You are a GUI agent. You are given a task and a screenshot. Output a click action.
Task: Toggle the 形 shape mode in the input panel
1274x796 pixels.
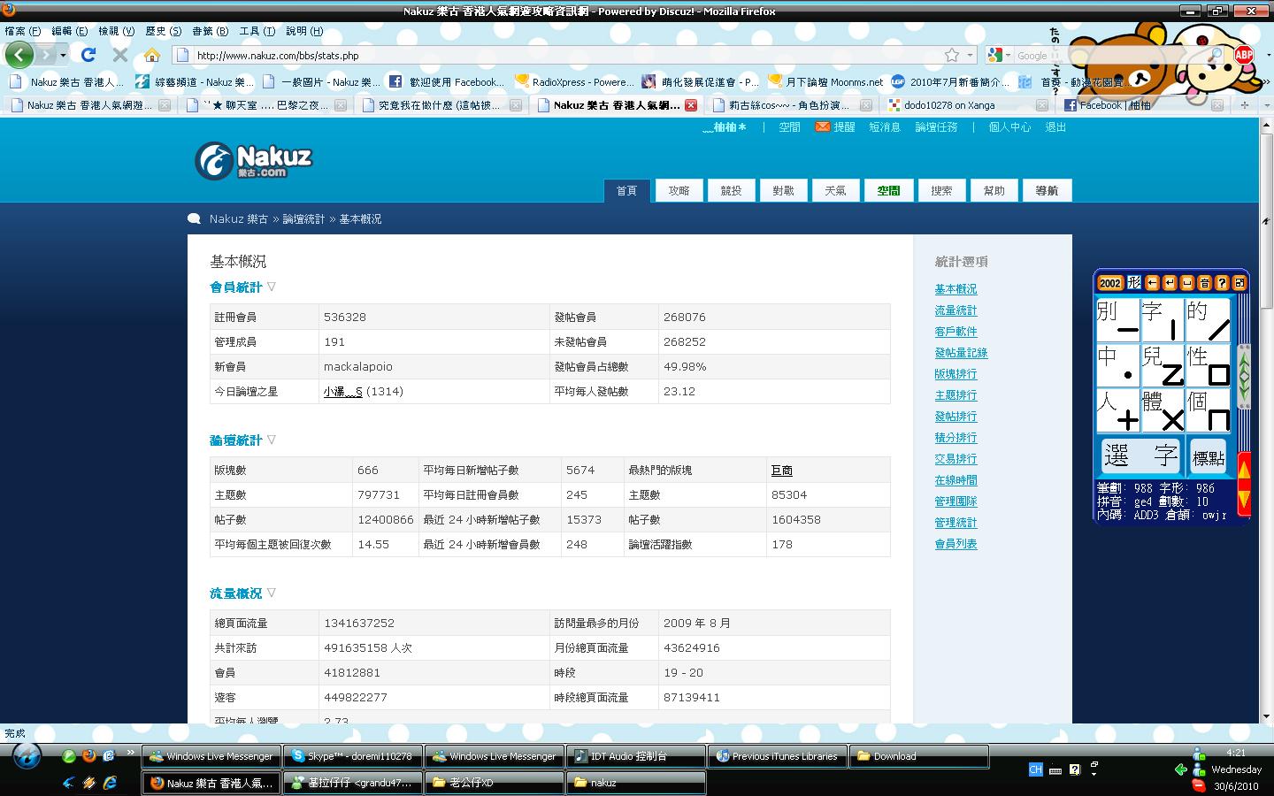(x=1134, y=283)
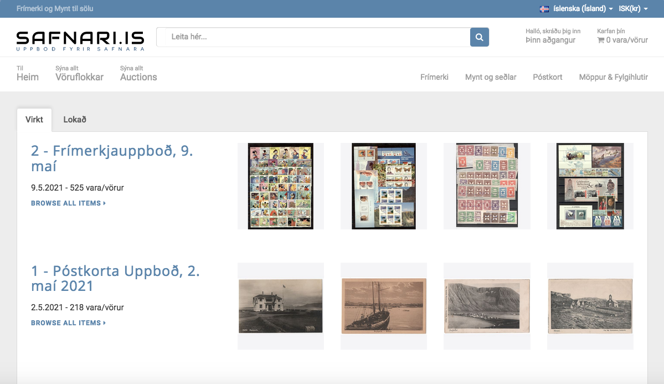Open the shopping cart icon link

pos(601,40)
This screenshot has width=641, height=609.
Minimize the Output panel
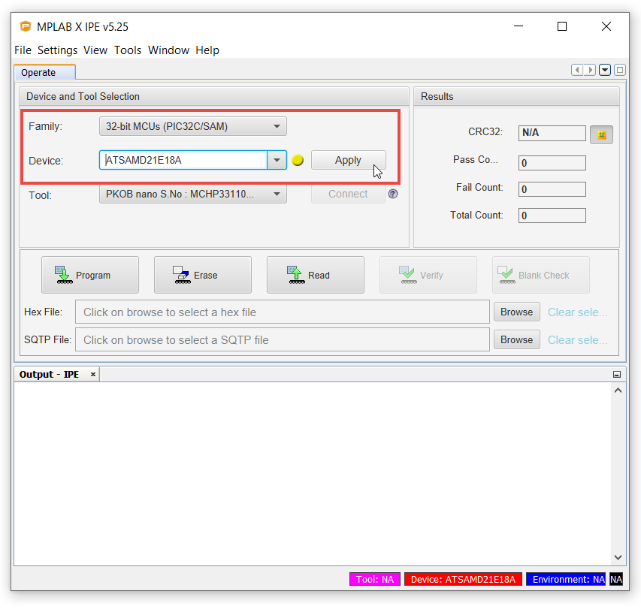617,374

****************************************

■ YOUR TASK: The pictures stay out; everything else in the records above must be repeated exactly.

■ YOUR RESPONSE:
You are a GUI agent. You are given a task and a screenshot. Output a click action.
Task: Toggle the 形 shape mode in the input panel
1274x796 pixels.
(x=1134, y=283)
Open the shopping cart icon link

pos(601,40)
This screenshot has width=641, height=609.
Minimize the Output panel
617,374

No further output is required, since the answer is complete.